To answer your question about whether I could run it on a crop around the region in the image: basically what you already see is that nnUNet with sliding window on those patches in the segmentation map shows that within the input, there is no switching (so that's awesome). The thing we are most interested in is what makes it that nnUNet does not show "doubt" within a single patch? The output in the image is not using any postprocessing. Is it maybe the fact that nnUNet is more or less set to overfit on the data? To exemplify: the purple segmentations on the left do show a bit of "doubt" as it is sometimes mixed with pink, but this really only happens at the border of the tissue, which can for now just be seen as some artifact. In the center of the tissue you would never see this, it would always be this perfect segmentation.

The colours are as follows:

Pink: hyperplasia without atypia Purple: hyperplasia with atypia Red: carcinoma Blue: stroma Green: rest

The pink, purple and red are classes that are on a physiological spectrum of increasing severity. The difference pathologically between purple and red is the amount of stroma (ratio). So, in this case, observing by eye, it isn't too strange that it switches classes, but the fact that it does so perfectly still stumbles us.

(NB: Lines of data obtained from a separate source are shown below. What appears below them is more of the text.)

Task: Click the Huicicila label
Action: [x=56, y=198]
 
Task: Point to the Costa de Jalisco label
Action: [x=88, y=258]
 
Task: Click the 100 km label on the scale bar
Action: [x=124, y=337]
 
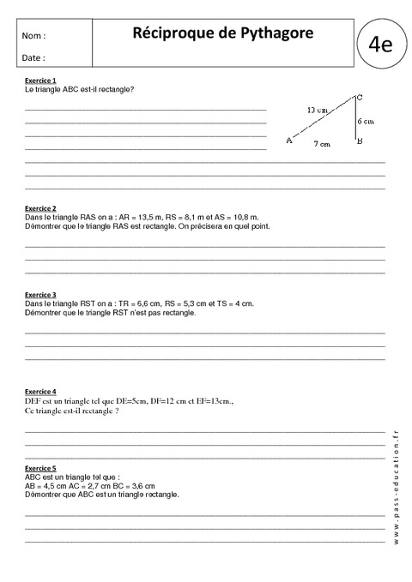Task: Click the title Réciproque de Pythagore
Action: [223, 33]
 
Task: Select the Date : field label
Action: [34, 57]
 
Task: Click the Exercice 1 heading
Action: [40, 81]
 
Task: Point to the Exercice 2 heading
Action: [40, 208]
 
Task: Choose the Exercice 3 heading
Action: [40, 294]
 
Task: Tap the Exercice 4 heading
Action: [40, 391]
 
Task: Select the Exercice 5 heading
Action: [40, 468]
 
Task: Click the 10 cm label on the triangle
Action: [316, 111]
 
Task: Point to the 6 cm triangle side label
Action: [366, 121]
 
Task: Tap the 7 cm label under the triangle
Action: [322, 144]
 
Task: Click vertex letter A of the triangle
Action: [288, 141]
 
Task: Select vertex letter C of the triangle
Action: [359, 96]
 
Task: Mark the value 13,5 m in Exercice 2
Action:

Thank you for your time and help.

[FabianIsensee]

Hey thanks for all the details. What exactly is the problem with converting such a large histopathology image to nifti? It should work, but will of course be slow. Apart from that it is really hard to say what might be going on. Especially because the classes seem to be on a linear scale of severity with fluid borders in between. Whan can cause the behavior of entire patches being pink or red could be the use of instance normalization. You could try the nnUNetTrainerV2_BN and see if that improves things. Best, Fabian

[thijsgelton]

Hi,

Nifti only allows for a dimension of 32k by 32k pixels and the images I use often exceed 100k by 100k. Thank you though for the tip about batch normalization, I will try this out and report back once I get the results.